Gavin O'Connor is an Irish actor who has had roles in TV series such as The Hunt for Raoul Moat, Vikings: Valhalla, The Alienist, Taken Down, Charlie, North Sea Connection, The Tudors, Single Handed and films including Dorothy Mills (2008), The Front Line (2006), Headrush (2003) and This Is My Father (1998), This Must Be The Place (2011) and Fifty Dead Men Walking (2008).

O'Connor's first novel, MOJO, was released on Amazon in 2019.

==Biography==
Born in Cork, O'Connor trained at the Samuel Beckett Centre in Trinity College Dublin.

===Career===
O'Connor made his professional acting debut in Pat McCabe's Loco County Lonesome at Dublin's Olympia Theatre in September 1994. His on-screen debut came in the film The Informant (1997). O'Connor plays a younger version of the Earl of Shrewsbury in the third series of Michael Hirst's hit television series The Tudors, first aired on 5 April 2009 in the United States on Showtime, and August 2009 in the United Kingdom on BBC2.

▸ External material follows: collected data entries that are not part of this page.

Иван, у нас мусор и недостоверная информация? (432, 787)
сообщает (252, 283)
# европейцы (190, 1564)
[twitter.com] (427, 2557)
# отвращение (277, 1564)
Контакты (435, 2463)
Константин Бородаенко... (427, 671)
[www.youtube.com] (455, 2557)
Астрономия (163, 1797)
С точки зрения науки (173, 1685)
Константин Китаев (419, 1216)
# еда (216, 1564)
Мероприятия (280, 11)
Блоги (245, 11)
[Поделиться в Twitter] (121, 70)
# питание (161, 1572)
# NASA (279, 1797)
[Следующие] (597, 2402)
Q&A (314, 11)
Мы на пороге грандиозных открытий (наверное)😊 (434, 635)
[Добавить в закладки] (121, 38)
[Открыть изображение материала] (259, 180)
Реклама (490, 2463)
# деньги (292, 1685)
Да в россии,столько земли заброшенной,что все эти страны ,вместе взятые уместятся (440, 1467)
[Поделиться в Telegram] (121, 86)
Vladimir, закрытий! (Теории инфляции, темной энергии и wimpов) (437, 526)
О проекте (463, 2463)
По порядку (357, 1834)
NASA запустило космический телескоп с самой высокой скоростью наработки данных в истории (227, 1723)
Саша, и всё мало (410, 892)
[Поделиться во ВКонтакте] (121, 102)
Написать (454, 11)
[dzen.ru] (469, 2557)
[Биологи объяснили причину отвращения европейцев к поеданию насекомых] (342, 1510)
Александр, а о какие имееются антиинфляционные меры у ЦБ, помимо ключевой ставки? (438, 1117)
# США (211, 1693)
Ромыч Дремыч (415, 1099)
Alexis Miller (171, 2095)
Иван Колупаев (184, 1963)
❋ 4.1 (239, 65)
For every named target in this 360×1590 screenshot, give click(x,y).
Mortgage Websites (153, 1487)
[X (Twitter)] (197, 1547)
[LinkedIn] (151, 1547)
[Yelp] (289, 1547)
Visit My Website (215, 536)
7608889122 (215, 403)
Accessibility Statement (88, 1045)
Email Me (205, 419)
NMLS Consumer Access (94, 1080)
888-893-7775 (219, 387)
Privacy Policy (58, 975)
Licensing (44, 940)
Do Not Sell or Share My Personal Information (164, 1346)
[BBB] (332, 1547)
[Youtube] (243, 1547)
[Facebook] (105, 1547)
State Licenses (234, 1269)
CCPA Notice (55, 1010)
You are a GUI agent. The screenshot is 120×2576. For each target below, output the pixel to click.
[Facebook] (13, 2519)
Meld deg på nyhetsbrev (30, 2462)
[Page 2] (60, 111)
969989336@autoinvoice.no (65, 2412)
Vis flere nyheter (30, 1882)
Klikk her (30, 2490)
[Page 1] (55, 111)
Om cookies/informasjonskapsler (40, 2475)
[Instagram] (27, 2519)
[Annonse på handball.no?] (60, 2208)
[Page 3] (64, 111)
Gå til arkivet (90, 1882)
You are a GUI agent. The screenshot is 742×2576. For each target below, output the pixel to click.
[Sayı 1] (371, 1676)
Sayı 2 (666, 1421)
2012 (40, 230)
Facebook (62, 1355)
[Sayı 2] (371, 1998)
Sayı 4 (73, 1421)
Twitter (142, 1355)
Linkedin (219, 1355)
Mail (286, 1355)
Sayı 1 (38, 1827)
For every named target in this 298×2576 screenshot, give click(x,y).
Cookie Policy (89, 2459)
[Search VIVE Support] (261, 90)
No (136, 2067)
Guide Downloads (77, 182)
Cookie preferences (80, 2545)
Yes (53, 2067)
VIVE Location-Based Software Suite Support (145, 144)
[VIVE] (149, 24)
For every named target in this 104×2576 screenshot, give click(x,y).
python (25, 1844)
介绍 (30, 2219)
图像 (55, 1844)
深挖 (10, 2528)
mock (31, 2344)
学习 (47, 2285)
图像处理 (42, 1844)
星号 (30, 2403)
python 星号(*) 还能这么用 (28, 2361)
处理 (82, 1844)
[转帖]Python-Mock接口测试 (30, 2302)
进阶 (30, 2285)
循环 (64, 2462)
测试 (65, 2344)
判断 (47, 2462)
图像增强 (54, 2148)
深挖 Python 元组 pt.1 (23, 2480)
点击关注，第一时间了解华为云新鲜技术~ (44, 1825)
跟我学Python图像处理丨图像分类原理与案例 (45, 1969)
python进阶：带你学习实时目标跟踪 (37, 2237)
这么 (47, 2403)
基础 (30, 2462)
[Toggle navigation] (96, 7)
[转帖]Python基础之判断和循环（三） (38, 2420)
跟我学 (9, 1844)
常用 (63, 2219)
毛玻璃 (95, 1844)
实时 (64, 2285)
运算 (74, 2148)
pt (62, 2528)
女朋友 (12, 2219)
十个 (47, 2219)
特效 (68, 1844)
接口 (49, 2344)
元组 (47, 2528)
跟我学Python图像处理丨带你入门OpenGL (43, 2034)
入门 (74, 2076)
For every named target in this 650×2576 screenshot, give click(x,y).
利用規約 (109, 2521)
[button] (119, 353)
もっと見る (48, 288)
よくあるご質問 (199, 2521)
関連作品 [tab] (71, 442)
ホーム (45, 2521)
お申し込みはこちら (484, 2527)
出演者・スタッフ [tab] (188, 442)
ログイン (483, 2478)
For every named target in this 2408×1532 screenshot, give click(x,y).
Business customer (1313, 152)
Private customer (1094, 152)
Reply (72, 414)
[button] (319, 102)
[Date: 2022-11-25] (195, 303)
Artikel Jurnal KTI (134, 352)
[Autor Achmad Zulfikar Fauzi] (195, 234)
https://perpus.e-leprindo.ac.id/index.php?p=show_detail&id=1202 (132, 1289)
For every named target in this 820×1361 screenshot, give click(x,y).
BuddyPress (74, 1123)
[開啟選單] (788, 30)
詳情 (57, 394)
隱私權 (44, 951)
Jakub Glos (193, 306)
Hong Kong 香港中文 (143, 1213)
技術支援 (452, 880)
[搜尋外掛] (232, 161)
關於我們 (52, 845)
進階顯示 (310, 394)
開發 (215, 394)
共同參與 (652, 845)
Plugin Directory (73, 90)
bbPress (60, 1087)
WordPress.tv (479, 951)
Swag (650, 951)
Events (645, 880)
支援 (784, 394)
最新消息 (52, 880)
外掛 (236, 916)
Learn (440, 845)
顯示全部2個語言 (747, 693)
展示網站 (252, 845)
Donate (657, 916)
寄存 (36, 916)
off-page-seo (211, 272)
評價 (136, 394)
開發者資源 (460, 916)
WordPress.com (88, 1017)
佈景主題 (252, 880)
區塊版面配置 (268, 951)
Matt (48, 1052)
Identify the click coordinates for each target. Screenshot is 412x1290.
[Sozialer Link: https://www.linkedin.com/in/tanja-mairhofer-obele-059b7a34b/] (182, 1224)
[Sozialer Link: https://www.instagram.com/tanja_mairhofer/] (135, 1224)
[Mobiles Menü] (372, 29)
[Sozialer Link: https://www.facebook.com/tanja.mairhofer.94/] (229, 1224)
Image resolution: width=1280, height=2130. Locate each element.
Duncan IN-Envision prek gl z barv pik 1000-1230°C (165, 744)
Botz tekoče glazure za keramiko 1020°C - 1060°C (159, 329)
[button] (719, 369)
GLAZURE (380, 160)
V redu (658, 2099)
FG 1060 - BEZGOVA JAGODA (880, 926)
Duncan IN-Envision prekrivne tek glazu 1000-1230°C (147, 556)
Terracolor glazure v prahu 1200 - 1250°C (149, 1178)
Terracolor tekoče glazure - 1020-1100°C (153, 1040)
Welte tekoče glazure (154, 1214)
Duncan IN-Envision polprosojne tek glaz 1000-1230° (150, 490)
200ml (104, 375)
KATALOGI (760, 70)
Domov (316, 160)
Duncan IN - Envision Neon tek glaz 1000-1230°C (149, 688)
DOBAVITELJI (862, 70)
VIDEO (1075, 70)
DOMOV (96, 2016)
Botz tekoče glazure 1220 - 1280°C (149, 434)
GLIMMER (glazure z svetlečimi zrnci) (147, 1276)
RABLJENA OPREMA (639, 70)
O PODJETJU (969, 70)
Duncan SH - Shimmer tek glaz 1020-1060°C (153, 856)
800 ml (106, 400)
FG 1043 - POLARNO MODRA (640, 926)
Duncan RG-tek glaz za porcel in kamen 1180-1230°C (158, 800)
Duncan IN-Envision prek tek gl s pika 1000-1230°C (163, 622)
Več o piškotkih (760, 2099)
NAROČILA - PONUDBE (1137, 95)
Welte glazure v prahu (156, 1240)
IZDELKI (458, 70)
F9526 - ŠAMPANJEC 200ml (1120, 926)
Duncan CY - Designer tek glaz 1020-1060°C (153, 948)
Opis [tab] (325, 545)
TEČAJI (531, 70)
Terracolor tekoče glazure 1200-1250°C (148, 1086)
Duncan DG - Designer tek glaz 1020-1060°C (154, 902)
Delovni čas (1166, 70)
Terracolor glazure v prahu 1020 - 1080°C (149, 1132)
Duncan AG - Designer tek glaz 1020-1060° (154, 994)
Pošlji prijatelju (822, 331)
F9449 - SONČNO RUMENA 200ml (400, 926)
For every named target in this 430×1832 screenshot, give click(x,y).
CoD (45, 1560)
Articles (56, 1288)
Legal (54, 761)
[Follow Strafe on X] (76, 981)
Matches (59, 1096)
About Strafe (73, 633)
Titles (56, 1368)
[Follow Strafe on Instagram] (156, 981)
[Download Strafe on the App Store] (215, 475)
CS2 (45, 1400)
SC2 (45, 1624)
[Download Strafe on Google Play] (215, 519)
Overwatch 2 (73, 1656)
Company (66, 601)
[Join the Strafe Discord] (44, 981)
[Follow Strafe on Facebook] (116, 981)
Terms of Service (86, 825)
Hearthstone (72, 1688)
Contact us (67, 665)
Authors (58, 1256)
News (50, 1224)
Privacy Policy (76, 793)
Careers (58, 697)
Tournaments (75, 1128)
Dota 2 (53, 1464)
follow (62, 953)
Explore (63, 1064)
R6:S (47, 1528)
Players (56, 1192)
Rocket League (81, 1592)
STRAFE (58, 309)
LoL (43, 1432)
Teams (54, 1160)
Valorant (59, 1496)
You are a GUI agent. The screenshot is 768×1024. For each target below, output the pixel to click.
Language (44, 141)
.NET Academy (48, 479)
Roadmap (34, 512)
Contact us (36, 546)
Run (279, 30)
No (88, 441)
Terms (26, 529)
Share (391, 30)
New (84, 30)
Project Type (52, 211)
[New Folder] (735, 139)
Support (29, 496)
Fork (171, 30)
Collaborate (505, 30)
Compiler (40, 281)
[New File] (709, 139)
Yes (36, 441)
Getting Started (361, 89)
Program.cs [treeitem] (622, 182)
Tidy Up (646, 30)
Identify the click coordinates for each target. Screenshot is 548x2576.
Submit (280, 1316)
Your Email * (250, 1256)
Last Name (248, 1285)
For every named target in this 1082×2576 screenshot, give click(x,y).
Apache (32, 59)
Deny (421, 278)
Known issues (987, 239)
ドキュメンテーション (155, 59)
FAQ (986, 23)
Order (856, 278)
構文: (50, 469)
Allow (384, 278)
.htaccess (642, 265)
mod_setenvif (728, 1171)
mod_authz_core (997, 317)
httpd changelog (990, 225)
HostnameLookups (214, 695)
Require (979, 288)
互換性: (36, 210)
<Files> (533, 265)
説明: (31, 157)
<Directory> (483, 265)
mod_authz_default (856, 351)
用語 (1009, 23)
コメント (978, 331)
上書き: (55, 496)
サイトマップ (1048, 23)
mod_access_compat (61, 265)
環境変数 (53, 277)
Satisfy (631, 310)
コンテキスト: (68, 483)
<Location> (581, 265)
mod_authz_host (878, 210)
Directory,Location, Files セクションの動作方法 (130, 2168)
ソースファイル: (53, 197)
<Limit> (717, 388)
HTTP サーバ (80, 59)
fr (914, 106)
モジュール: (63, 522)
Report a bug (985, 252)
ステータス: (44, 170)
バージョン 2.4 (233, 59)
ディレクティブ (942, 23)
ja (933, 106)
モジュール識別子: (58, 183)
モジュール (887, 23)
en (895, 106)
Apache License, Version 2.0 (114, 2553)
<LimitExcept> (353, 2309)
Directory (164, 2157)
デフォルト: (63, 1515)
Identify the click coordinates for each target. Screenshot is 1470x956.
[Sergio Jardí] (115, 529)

His first film as writer/actor/producer Blink was nominated in World Competition at the Montreal World Film Festival.

In 2015, he played the former Minister for Justice Seán Doherty in RTÉ's Charlie. In 2016, he played Patrick Pearse in The Bloody Irish for PBS, and in 2018 he played Mackin in RTE's drama Taken Down.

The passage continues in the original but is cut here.